The first comprehensive legal codifications during the modern era appeared in France during the nineteenth century (Napoleonic Law), and in the newly unified state of Germany in 1900 in the form of the the German Civil Code (BGB). It is important to note that certain principles contained in the BGB are implicit elements in many other national codes today. These include the right to individual autonomy, the role of the law to redress the vulnerability of a weaker party in a commercial relationship (i.e. the employee) and the concept of 'unjustified enrichment'.
European Union Law:
The European Union (EU) has legal personality in its own right. It may enter into contracts and defend its legal interests without intervention from any of the member states.
The treaty that underpins the EU is primarily concerned with the economic relationship between states. From the outset, however, there has been a social dimension in the treaty. This was placed there by the founding fathers as a 'quid pro quo' for the wealth-generating benefits of the EU (EEC) for the corporate sector. The basic social right was the freedom of movement of labour. Every EU national is entitled to take up and pursue employment in the territory of another member state under the same conditions as the nationals of the host state (EU Treaty Art 1 and Regulation 1612/68). A host state may only exclude an individual where there is evidence that their personal conduct poses a present threat to public order. They may, however, impose conditions relating to linguistic competence where this is directly relevant to their employment (ECJ case reference C-397/87).
Since 1969 (Strauder v City of Ulm) a 'de facto' body of general human rights principles has been introduced by the European Court of Justice (ECJ) to avoid clashes with national constutional rights when making their decisions. More recently, the EU treaty has also incorporated the European Convention for the Protection of Human Rights and Fundamental Freedoms (the Convention).
Several fundamental rights have been recognised in ECJ case law - the right to a fair hearing (C-98/79), freedom of expression (C-260/89) and the right to privacy (C-118/75). However, when the ECJ has strayed from the Convention, problems have sometimes arisen. For instance, in a UK case concerning client confidentiality (C-55/790), the Court interpreted rights by reference to UK law and thereby inadvertently turned their ruling into a precedent for other member states. In several other well-publicised cases, the ECJ has also been willing to question constitutional rights when they have been opposed to basic economic freedoms contained in the EU treaty.
Direct Effect:
This is an important phenomenon that gives individuals the power to claim rights conferred directly by EU treaties, regulations, decisions and directives (after their effective date) even if their member states have failed to introduce them into domestic law (Frankovitch case) or have not implemented them correctly (Factortame case). These rights may be claimed by an individual in relation to the state and related public bodies (vertical direct effect), or in relation to another individual (horizontal direct effect) because they are also subject to the same overarching framework of EU rules. However, the ECJ has been reluctant to rule in favour of horizontal direct effect in the application of directives.
Indirect Effect:
This requires the domestic court of an EU member state to interpret all national laws in the light of directives, even if the law in question was not based on the directive (Von Colson C-14/83 and Harz C-79/83). The Von Colson principle is constrained, however, from being applied where an interpretation would 'run counter to the legitimate expectation of individuals' in a member state by distorting the words of a national statute (C-80/86). It is irrelevant whether a national statute was enacted before or after a directive came into force (Marleasing C-106/89).

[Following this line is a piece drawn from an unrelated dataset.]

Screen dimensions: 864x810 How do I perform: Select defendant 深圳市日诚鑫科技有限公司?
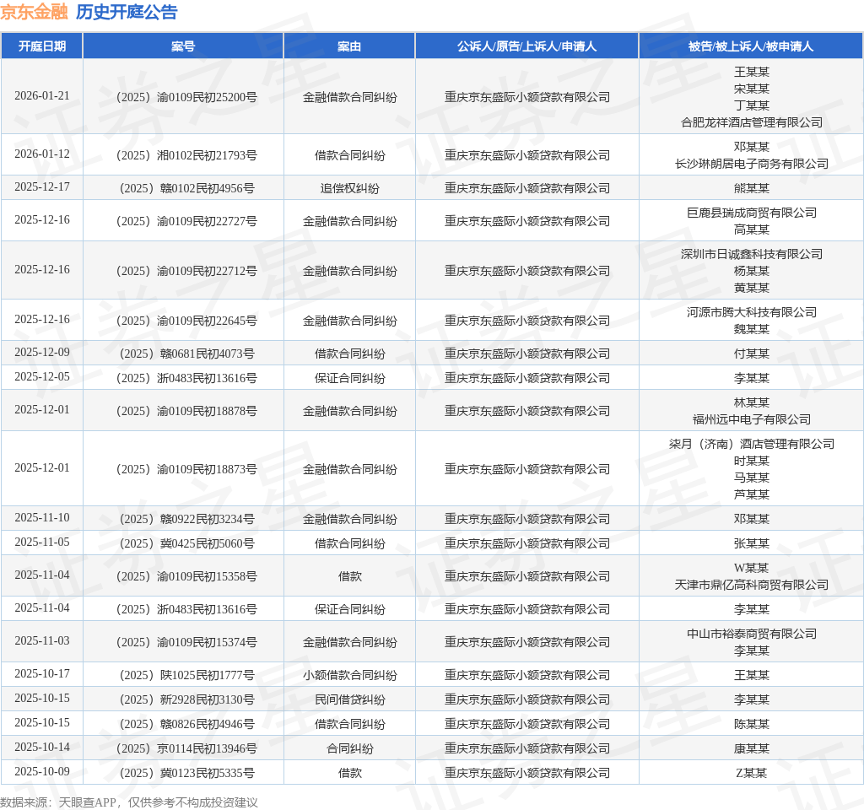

The changing role of the ECJ and its growing body of case law has forced continental legal systems to break away from their tendency to codify all human activities in order to deal with every legal contingency. Complex ECJ rulings and the operation of direct/indirect effect procedures are forcing the courts and legal practitioners to operate more flexibly and think laterally about issues that confront them.
Issues and Questions:
What difference would a legal system based on Roman Law have upon day to day human resource management, compared to one based primarily on Common Law?
How might the 'direct' and 'indirect' rules affect the conduct of human resource management? How well are you aware of the potential differences that currently exist between national and EU legal requirements?
Why do the labour law systems of EU member states appear to differ so significantly, despite the increasing pressures towards harmonisation from the European Union over the last four decades?
Article 85 (1) of the EU treaty prohibits 'all agreements between undertakings, decisions by associations of undertakings and concerted practices which may affect trade between member states, and which have as their object or effect the prevention, restriction or distortion of competition within the common market'. How might EU competition rules apply to European trade union negotiating guidelines, or transnational collective agreements?